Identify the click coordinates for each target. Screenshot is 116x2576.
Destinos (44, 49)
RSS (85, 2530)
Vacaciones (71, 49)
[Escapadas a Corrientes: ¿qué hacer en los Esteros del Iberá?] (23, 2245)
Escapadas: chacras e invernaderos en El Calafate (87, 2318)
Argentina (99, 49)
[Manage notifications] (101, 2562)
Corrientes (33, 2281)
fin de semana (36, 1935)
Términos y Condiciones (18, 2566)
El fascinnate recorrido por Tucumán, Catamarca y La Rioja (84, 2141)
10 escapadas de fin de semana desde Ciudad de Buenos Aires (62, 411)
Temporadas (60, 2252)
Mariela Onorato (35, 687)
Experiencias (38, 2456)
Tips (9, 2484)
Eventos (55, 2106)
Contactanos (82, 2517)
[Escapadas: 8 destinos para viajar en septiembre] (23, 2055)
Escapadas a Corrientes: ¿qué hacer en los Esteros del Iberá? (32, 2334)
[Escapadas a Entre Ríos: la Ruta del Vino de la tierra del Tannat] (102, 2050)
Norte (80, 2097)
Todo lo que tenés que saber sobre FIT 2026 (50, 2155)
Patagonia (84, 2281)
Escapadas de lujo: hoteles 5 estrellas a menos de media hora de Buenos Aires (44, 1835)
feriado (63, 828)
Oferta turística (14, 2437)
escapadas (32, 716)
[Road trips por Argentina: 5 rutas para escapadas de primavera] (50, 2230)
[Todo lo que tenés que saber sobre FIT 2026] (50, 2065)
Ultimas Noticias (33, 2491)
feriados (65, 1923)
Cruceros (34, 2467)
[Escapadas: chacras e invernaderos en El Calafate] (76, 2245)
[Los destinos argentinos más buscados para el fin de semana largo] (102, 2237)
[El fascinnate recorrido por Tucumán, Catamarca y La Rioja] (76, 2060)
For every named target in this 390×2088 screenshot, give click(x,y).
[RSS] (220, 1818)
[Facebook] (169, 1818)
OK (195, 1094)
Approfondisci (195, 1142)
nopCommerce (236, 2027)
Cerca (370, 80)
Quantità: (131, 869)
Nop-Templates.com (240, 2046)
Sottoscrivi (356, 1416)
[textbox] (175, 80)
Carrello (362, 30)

...

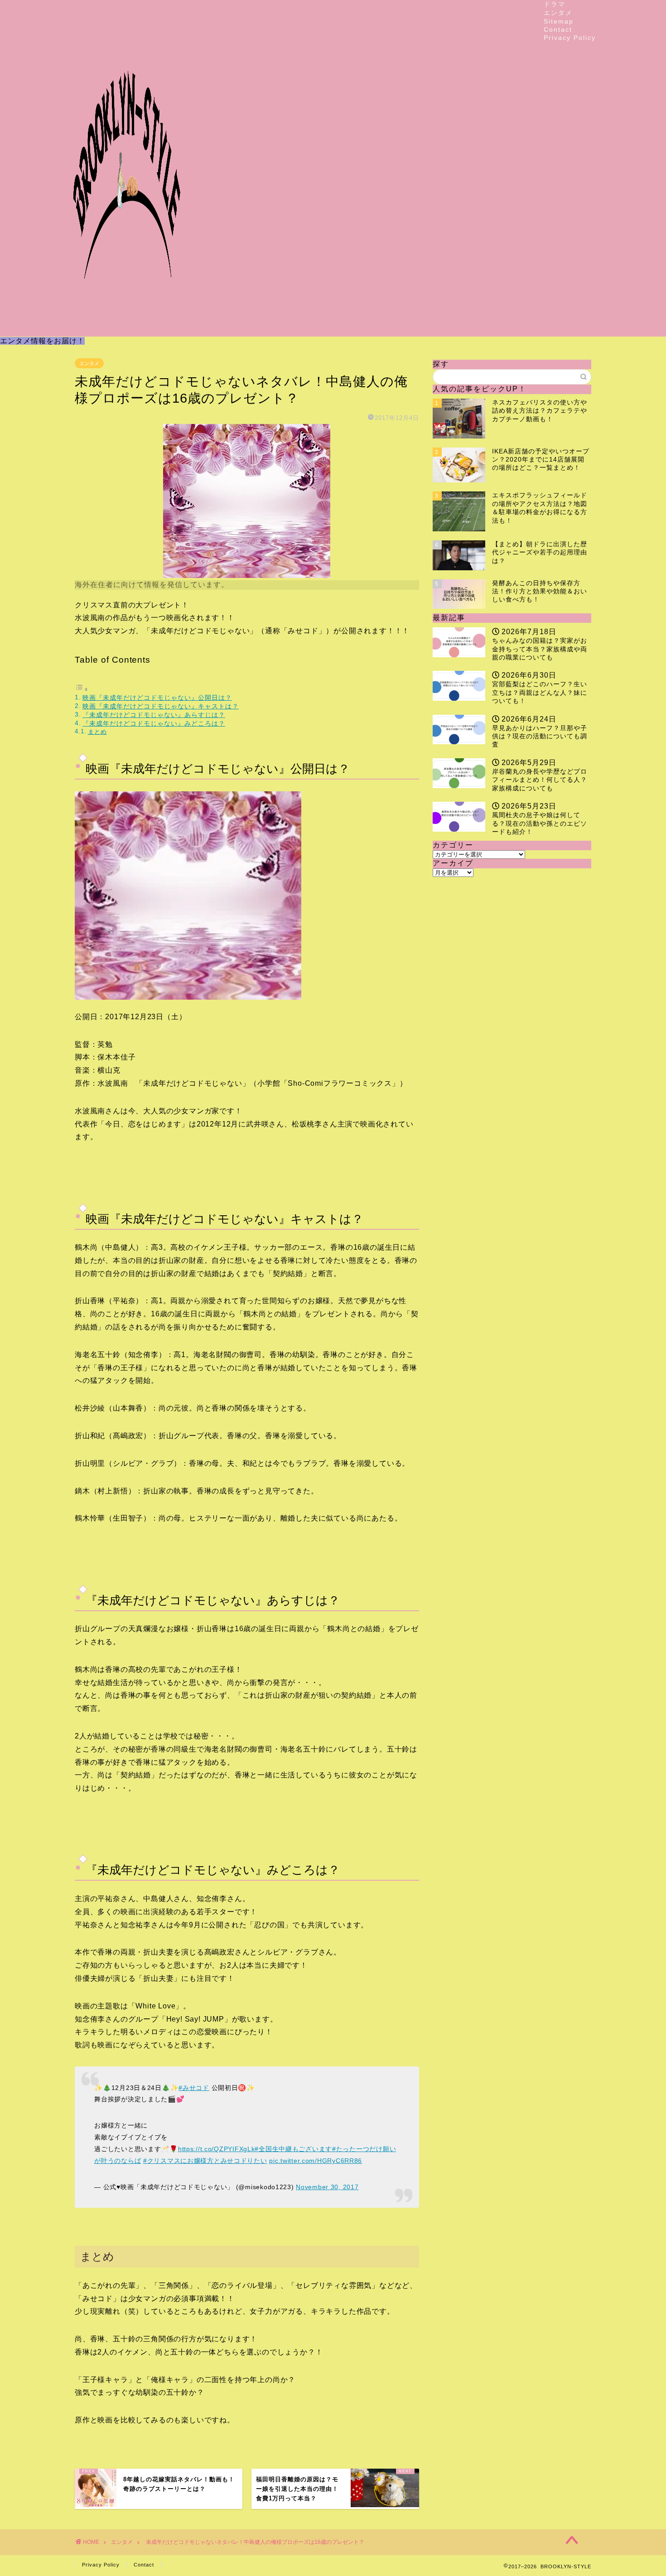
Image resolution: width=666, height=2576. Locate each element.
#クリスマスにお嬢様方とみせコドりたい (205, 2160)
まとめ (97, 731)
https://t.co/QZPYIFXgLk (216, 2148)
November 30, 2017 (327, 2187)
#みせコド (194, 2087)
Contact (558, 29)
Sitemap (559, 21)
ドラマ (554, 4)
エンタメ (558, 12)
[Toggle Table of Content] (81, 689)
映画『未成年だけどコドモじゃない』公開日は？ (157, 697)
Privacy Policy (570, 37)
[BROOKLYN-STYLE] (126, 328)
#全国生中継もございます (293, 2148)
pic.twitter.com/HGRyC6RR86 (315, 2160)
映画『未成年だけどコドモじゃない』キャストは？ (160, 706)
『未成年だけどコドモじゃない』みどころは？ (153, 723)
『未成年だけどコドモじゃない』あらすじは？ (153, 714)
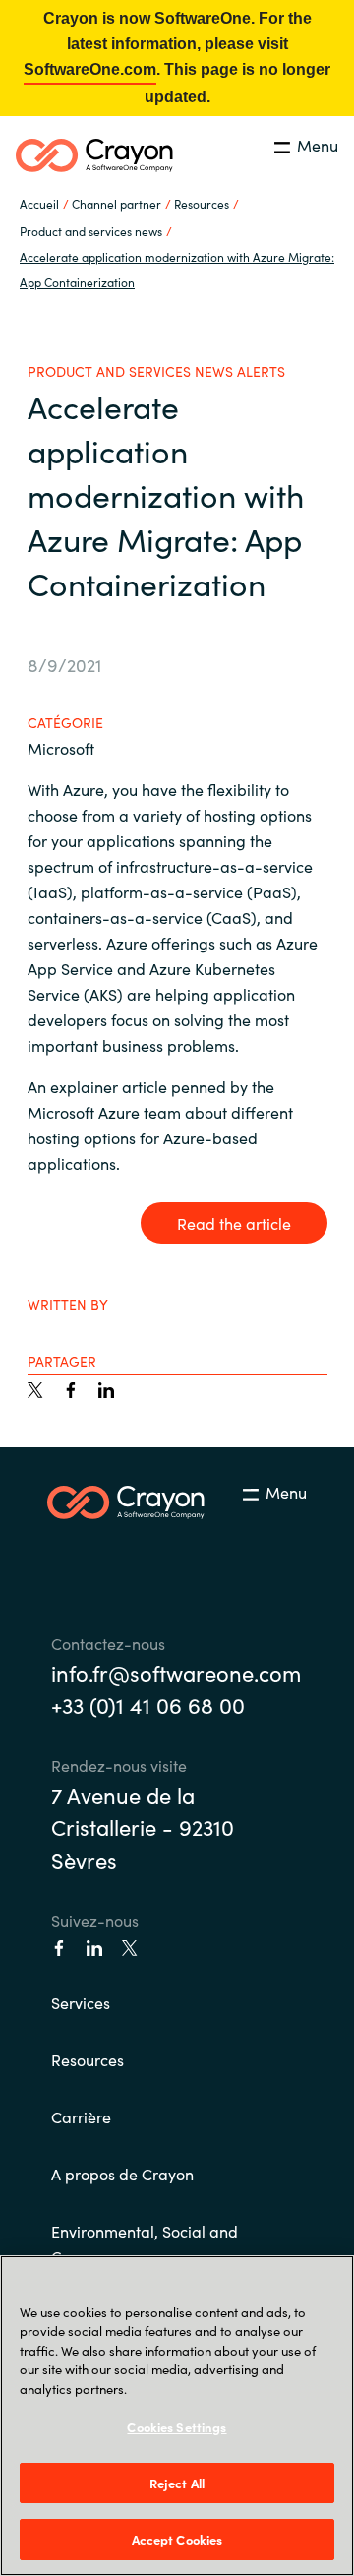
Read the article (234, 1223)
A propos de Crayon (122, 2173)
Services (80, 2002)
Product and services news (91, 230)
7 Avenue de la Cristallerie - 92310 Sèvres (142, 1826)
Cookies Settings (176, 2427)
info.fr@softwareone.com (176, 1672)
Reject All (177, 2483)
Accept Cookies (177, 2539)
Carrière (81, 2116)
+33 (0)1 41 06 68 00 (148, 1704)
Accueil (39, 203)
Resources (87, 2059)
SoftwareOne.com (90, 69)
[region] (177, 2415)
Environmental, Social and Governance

Problem description = The lines you need are those with the word "未成年だけどコドモじゃない"; list them from the entries.

Written solution =
映画『未成年だけどコドモじゃない』公開日は？ (157, 697)
映画『未成年だけどコドモじゃない』キャストは？ (160, 706)
『未成年だけどコドモじゃない』みどころは？ (153, 723)
『未成年だけどコドモじゃない』あらすじは？ (153, 714)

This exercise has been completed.